"Vectorization" in R, is a vector processing in R's interpreter's view. Take the function cumsum
as an example. On entry, R interpreter sees that a vector x
is passed into this function. However, the work is then passed to C language that R interpreter can not analyze / track. While C is doing work, R is just waiting. By the time that R's interpreter comes back to work, a vector has been processed. So in R's view, it has issued a single instruction but processed a vector. This is an analogy to the concept of SIMD - "single instruction, multiple data".
Not just the cumsum
function that takes a vector and returns a vector is seen as "vectorization" in R, functions like sum
that takes a vector and returns a scalar is also a "vectorization".

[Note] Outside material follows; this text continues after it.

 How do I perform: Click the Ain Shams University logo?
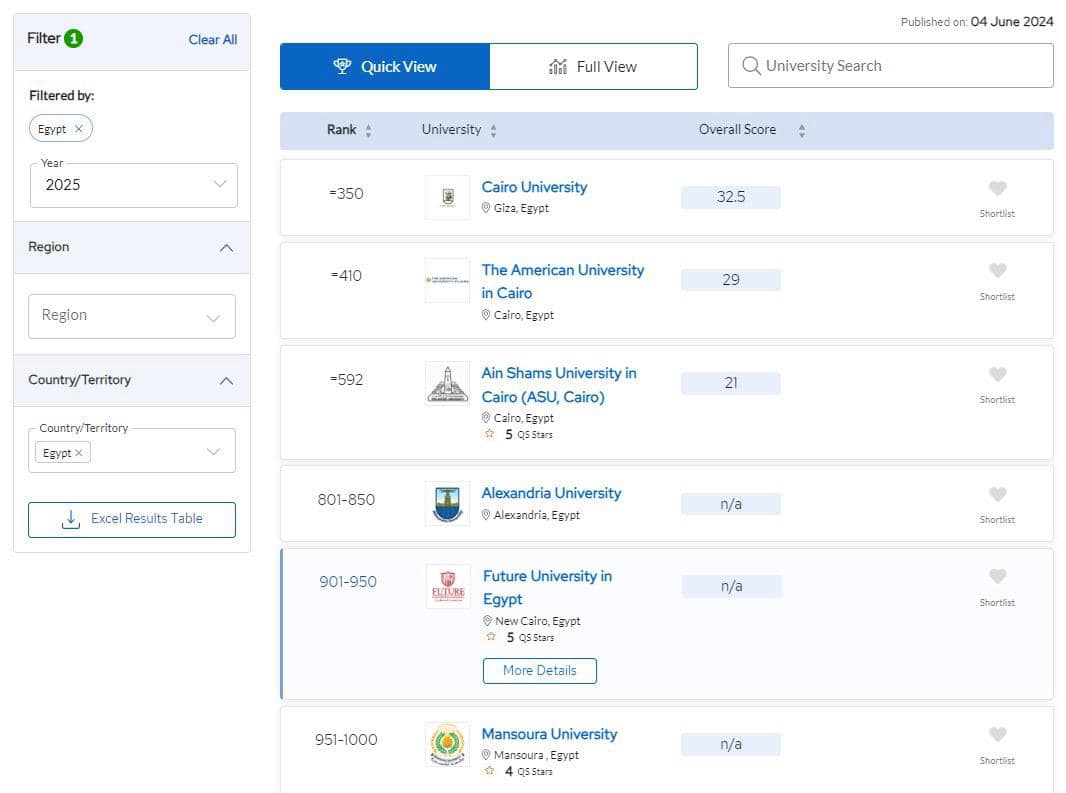447,383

Simply put: whenever R calls some compiled code for a loop, it is a "vectorization". If you wonder why this kind of "vectorization" is useful, it is because a loop written by a compiled language is faster than a loop written in an interpreted language. The C loop is translated to machine language that a CPU can understand. However, if a CPU wants to execute an R loop, it needs R's interpreter's help to read it, iteration by iteration. This is like, if you know Chinese (the hardest human language), you can respond to someone speaking Chinese to you faster; otherwise, you need a translator to first translator Chinese to you sentence after sentence in English, then you respond in English, and the translator make it back to Chinese sentence by sentence. The effectiveness of communication is largely reduced.
x <- runif(1e+7)
## R loop
system.time({
sumx <- 0
for (x0 in x) sumx <- sumx + x0
sumx
})
# user system elapsed
# 1.388 0.000 1.347
## C loop
system.time(sum(x))
# user system elapsed
# 0.032 0.000 0.030
Be aware that "vectorization" in R is just an analogy to SIMD but not a real one. A real SIMD uses CPU's vector registers for computations hence is a true parallel computing via data parallelism. R is not a language where you can program CPU registers; you have to write compiled code or assembly code for that purpose.
R's "vectorization" does not care how a loop written in a compiled language is really executed; after all that is beyond R's interpreter's knowledge. Regarding whether these compiled code will be executed with SIMD, read Does R leverage SIMD when doing vectorized calculations?
More on "vectorization" in R
I am not a Julia user, but Bogumi? Kamiński has demonstrated an impressive feature of that language: loop fusion. Julia can do this, because, as he points out, "vectorization in Julia is implemented in Julia", not outside the language.
This reveals a downside of R's vectorization: speed often comes at a price of memory usage. I am not saying that Julia won't have this problem (as I don't use it, I don't know), but this is definitely true for R.
Here is an example: Fastest way to compute row-wise dot products between two skinny tall matrices in R. rowSums(A * B)
is a "vectorization" in R, as both "*"
and rowSums
are coded in C language as a loop. However, R can not fuse them into a single C loop to avoid generating the temporary matrix C = A * B
into RAM.
Another example is R's recycling rule or any computations relying on such rule. For example, when you add a scalar a
to a matrix A
by A + a
, what really happens is that a
is first replicated to be a matrix B
that has the same dimension with A
, i.e., B <- matrix(a, nrow(A), ncol(A))
, then an addition between two matrices are calculated: A + B
. Clearly the generation of the temporary matrix B
is undesired, but sorry, you can't do it better unless you write your own C function for A + a
and call it in R. This is described as "such a fusion is possible only if explicitly implemented" in Bogumi? Kamiński's answer.
To deal with the memory effects of many temporary results, R has a sophisticated mechanism called "garbage collection". It helps, but memory can still explode if you generate some really big temporary result somewhere in your code. A good example is the function outer
. I have written many answers using this function, but it is particularly memory-unfriendly.
I might have been off-topic in this edit, as I begin to discuss the side effect of "vectorization". Use it with care.
- Put memory usage in mind; there might be a more memory efficient vectorized implementation. For example, as mentioned in the linked thread on row-wise dot products between two matrices,
c(crossprod(x, y))
is better than sum(x * y)
.
- Be prepared to use CRAN R packages that have compiled code. If you find existing vectorized functions in R limited to do your task, explore CRAN for possible R packages that can do it. You can ask a question with your coding bottleneck on Stack Overflow, and somebody may point you to the right function in the right package.
- Be happy to write your own compiled code.